:: Problem ::
Copy out the lines of the records below, from the line containing "Open the 系统内置 filter dropdown" through the line containing "click(158, 384)", with both of those lines included.

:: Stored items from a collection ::
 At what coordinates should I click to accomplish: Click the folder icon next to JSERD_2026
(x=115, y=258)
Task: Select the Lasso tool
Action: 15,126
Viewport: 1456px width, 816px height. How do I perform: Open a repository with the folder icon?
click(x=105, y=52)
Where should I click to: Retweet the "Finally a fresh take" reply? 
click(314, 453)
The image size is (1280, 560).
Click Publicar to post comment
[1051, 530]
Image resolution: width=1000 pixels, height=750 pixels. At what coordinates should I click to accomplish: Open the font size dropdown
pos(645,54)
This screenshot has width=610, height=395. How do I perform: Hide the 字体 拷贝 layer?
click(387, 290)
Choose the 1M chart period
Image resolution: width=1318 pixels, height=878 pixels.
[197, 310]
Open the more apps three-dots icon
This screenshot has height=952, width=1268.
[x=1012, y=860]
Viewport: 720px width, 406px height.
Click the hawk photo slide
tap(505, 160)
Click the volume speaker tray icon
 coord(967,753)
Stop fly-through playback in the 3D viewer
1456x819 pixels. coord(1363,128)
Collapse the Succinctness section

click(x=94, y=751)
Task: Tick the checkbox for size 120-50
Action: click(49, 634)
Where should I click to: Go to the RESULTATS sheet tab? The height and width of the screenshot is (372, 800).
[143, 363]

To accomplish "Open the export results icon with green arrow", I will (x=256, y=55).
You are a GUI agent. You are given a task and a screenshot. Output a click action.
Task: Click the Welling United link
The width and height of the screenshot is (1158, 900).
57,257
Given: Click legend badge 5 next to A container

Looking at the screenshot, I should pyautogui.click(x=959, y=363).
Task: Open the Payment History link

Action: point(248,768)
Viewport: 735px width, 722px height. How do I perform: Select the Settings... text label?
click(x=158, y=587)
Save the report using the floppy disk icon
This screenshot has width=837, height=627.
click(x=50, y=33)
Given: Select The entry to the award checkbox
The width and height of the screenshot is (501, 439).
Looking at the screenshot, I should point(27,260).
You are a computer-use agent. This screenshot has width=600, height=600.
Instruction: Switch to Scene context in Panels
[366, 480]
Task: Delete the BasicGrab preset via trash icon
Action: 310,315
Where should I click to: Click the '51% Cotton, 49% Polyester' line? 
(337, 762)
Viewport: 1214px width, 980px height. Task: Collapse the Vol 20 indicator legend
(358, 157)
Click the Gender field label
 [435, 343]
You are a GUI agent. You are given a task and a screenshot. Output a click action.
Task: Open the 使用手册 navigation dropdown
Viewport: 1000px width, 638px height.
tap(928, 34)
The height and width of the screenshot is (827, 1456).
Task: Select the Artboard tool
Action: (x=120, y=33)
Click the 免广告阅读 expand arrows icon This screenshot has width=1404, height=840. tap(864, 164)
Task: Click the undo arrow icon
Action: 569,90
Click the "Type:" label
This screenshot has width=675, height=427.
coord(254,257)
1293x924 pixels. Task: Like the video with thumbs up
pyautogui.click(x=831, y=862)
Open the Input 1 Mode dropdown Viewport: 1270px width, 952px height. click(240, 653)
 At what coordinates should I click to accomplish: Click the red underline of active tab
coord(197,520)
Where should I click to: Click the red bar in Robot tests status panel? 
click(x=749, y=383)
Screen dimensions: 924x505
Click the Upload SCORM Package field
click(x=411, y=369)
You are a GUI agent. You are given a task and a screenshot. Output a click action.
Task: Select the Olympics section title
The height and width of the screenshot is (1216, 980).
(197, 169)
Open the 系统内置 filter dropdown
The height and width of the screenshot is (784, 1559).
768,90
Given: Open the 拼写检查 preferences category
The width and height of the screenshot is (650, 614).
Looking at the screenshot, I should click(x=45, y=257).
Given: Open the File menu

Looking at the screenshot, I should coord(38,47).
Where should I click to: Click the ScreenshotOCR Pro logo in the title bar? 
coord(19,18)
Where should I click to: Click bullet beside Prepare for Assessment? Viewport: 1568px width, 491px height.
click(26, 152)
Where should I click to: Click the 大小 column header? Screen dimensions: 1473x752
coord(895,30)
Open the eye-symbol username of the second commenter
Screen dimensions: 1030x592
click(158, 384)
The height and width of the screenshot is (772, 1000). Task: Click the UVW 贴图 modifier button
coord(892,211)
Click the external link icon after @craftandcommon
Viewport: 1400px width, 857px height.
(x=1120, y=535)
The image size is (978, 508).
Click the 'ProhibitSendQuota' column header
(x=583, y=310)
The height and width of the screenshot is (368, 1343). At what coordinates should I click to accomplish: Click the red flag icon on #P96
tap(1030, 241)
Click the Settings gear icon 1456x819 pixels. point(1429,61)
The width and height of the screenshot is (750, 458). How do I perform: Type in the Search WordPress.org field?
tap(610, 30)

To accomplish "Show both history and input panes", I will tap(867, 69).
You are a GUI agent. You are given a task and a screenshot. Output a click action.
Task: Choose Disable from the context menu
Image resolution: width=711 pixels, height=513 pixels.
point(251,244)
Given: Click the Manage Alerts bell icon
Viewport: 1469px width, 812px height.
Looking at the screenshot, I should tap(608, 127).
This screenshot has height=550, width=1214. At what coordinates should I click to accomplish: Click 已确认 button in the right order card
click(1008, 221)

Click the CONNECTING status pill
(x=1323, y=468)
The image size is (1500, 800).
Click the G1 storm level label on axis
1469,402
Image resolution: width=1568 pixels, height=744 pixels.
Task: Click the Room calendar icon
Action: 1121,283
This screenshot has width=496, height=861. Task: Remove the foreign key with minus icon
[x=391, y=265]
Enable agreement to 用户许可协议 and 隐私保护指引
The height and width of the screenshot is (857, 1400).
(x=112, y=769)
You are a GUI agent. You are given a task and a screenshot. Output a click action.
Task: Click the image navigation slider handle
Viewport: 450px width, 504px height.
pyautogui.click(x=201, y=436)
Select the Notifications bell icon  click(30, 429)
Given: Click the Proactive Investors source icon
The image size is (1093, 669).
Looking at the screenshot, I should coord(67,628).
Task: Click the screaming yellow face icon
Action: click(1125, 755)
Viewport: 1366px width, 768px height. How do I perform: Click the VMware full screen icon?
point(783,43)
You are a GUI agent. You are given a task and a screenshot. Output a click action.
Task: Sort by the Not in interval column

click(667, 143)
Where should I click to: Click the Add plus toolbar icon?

:: Complete output ::
Open the 系统内置 filter dropdown
The height and width of the screenshot is (784, 1559).
768,90
Given: Open the 拼写检查 preferences category
The width and height of the screenshot is (650, 614).
Looking at the screenshot, I should click(x=45, y=257).
Given: Open the File menu

Looking at the screenshot, I should coord(38,47).
Where should I click to: Click the ScreenshotOCR Pro logo in the title bar? 
coord(19,18)
Where should I click to: Click bullet beside Prepare for Assessment? Viewport: 1568px width, 491px height.
click(26, 152)
Where should I click to: Click the 大小 column header? Screen dimensions: 1473x752
coord(895,30)
Open the eye-symbol username of the second commenter
Screen dimensions: 1030x592
click(158, 384)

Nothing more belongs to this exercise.